The Yamaha RX 100 was a two-stroke motorcycle made by Yamaha from 1985 to 1996 with technical collaboration and distributed in India by the Escorts Group. The RX100 was known for its agility and acceleration. At the initial stage, Yamaha Japan was exporting all bikes from Japan to India. After 1990, Escorts started production in India, with some parts being imported from Japan.

== History ==
The RX100 designation was originally used in certain markets for the five-speed, short-stroke 97cc Yamaha RS100DX produced from 1977. This was an RS100 (itself a 1976 improvement upon the design of the original reed-valved 96cc RS100 that was introduced to the United Kingdom in September, 1974, and to the US in November, 1974) with a front disc brake and a tachometer, and was replaced in 1983 with the square-stroke, 98cc RX-S (with part numbers coded 31J), a major update on the RS design (with substantial changes particularly to the cylinder, head, and induction, and the points ignition replaced by Yamaha Capacitor Discharge Ignition) which was to form the basis of the Escort-distributed variants including the EY-100 Escort Yamaha 100. The Escort variants of the RX-S had heavier gauge steel tubing and other changes specific to the Indian market, including slotted screws instead of the original Phillips. Names of older variants of the RS line were re-used for Escort variants of the RX-S, including RX100 and RX-Z (a designation first used for a version of the first-generation RS100 updated with Capacitor Discharge Ignition)

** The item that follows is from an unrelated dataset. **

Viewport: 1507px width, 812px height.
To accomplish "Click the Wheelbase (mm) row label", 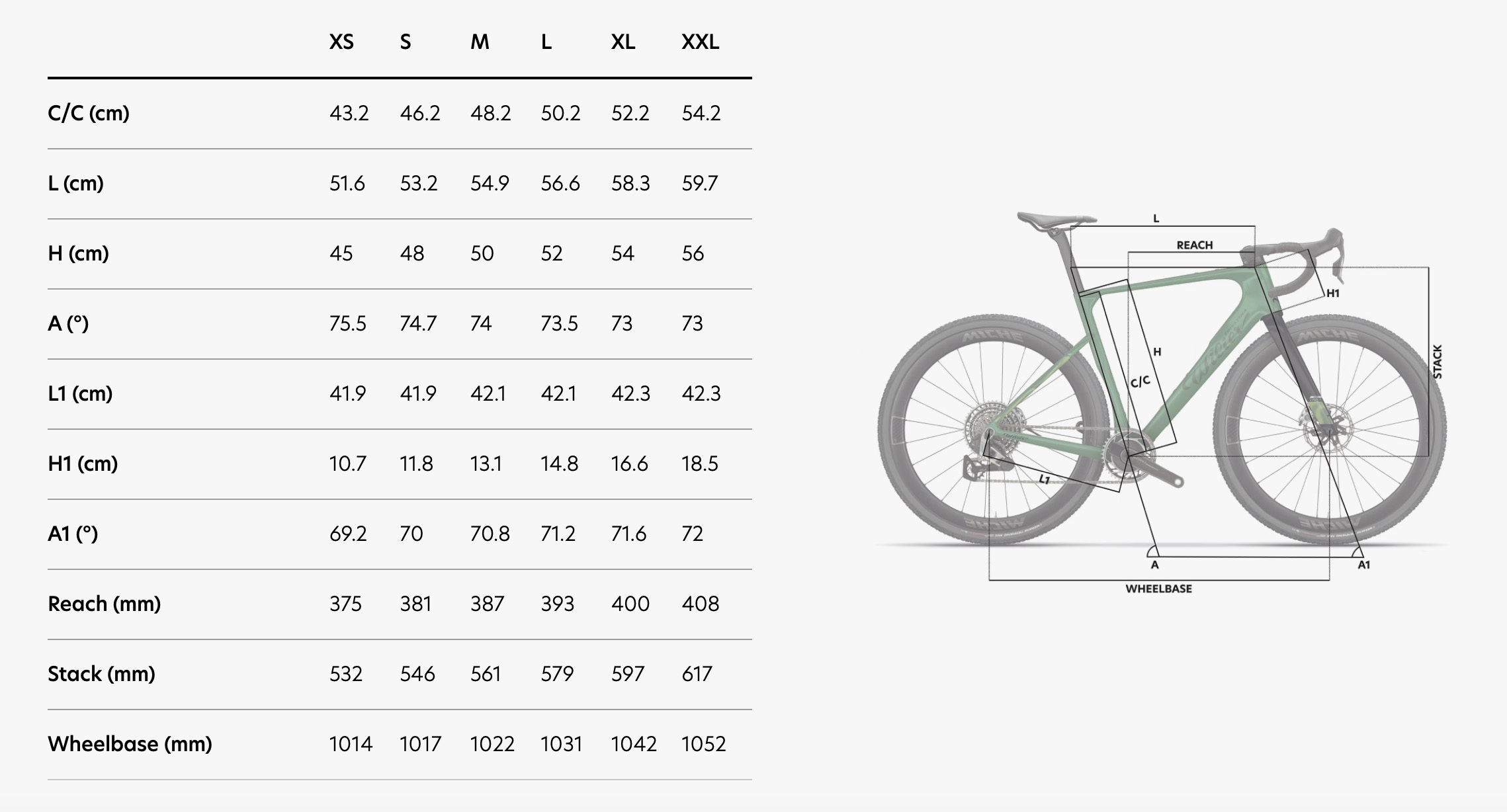I will [x=130, y=744].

A Yamaha RX-100 accelerates to top speed.

Following the poor sales of the Rajdoot 350, Yamaha needed to make a new product, and the recent success of Suzuki's AX 100 demonstrated the potential of small-capacity motorbikes in India.

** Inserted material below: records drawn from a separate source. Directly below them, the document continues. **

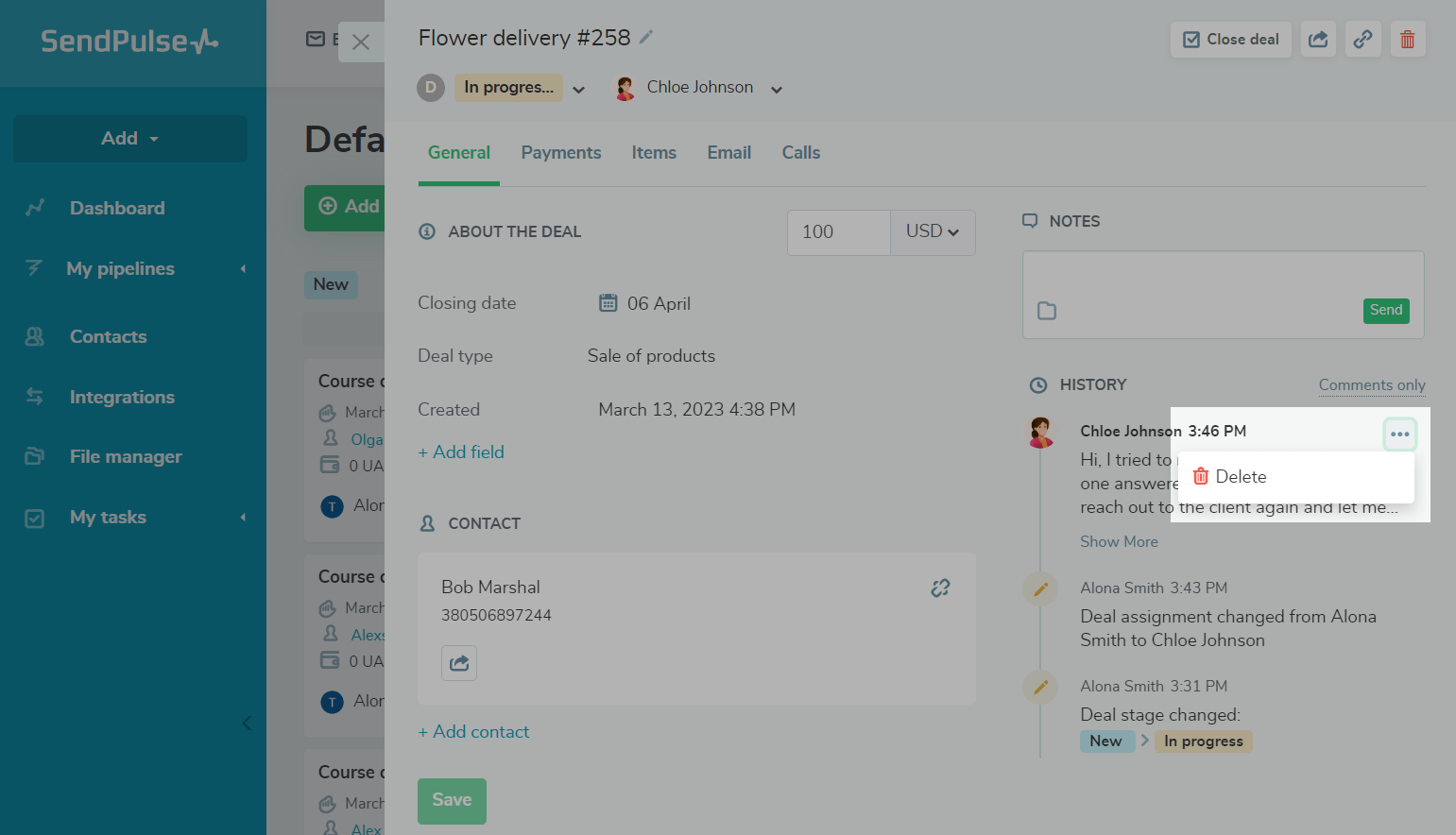Open the Chloe Johnson assignee dropdown
Image resolution: width=1456 pixels, height=835 pixels.
[776, 90]
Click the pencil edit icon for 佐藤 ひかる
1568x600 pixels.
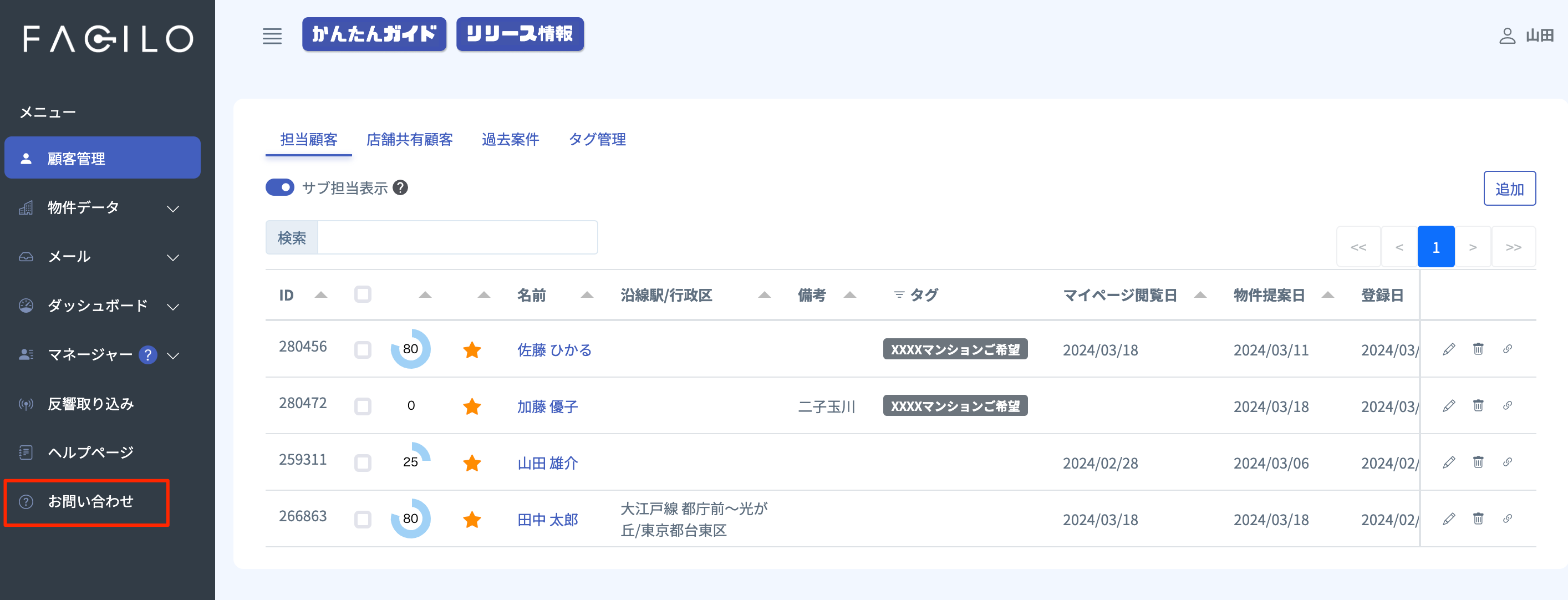click(x=1449, y=349)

In India in March 1985, Yamaha released the RX 100 (a variant of the RX-S, not the original RX100 or RS100DX) to widespread acclaim. The appeal came largely from the high output of its 100 cc (6.1 cu in) engine. With its lightweight body and high power output, the resulting power to weight ratio of the bike made it the best 100 cc bike ever built for mass production, and as a result there is still a high demand for it many years after it ceased production.

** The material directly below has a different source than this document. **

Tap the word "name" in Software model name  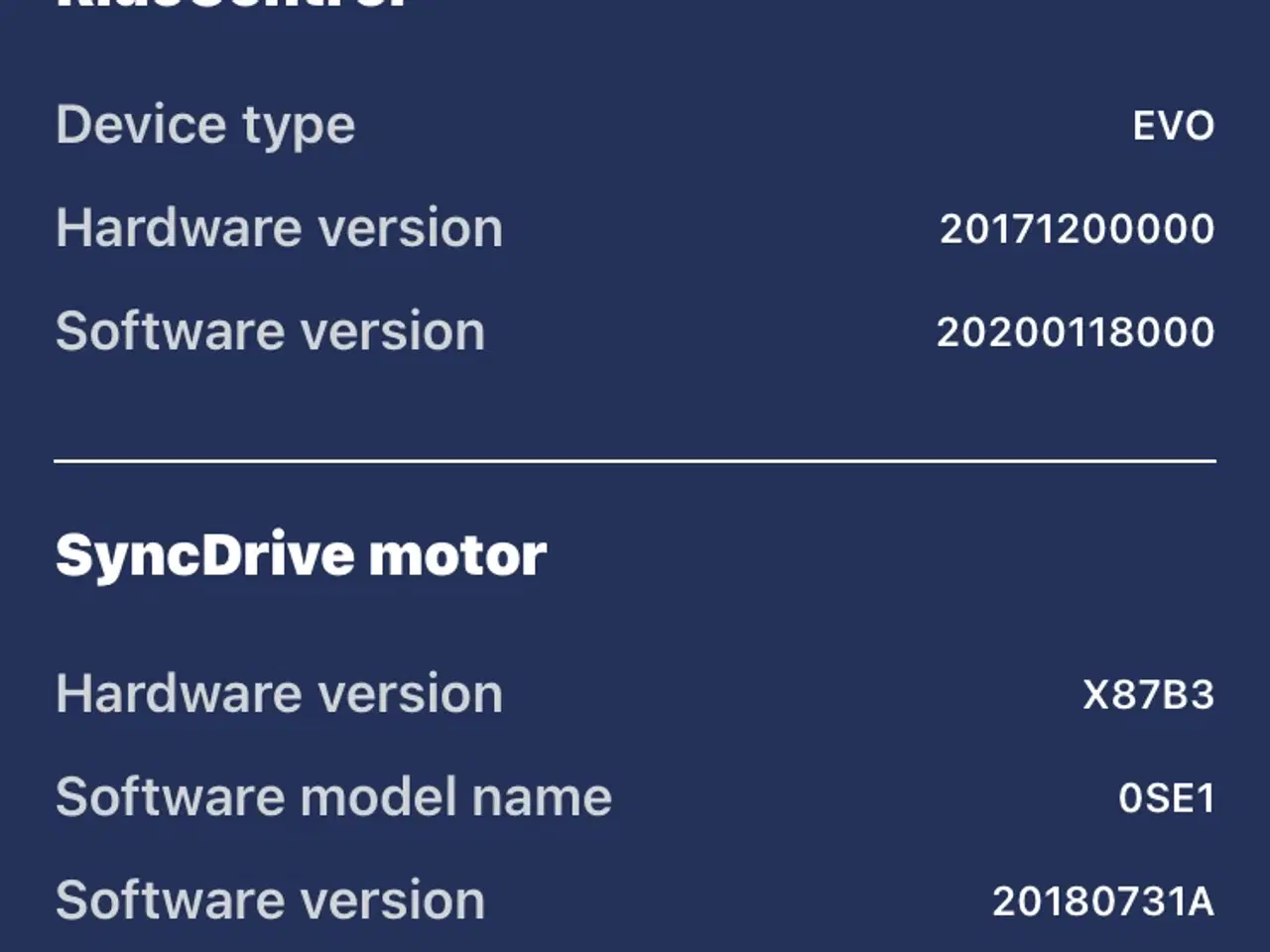[x=542, y=797]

The RX 100 was quickly adopted by racers who recognized its potential for drag racing. Various modifications such as expansion chambers, head porting, engine tuning, sprocket changes and wheel size changes became fairly common. A large number of customization options include larger carburetors, air filters, quicker throttle, disc brakes, an additional 5th gear, race pistons, racing CDI systems, upgraded tires and suspension damping. Tuned RX 100's have completed a standing start quarter-mile in about 14 seconds – a respectable figure, considering the much larger BMW-S1000RR 4-Cylinder 1,000 cc (61 cu in) bike can cover one-quarter mile (0.4 km) in 10.2 seconds. The bikes were knock-down kits, produced in Japan and assembled in India. An easy differentiation between the Japanese and Indian market models was that the model produced in Japan had disc brakes, while the Indian market version had drum brakes front and rear.

Factory stock colours for the bikes were Peacock Blue, Cherry Red, Maroon, Metallic Black, and New Black. The only major change that the bike underwent was upgrading from a 6-volt electrical system to a 12-volt system in order to support a CDI (capacitor discharge ignition) system for improved ignition and timing. The RX 100 production lasted from November 1985 to March 1996. During this period, the Yamaha RX125, powered by a 123 cc two-stroke engine producing 15 PS and equipped with a five-speed gearbox, was showcased at the 1993 Auto Expo and evaluated in pre-production form, with a planned launch in early 1994, but it was never brought into mass production. The tightening of emissions laws and regulations in India demanded lower emissions from these motorcycles, and as a result the RX 100 was replaced by the Yamaha RXG.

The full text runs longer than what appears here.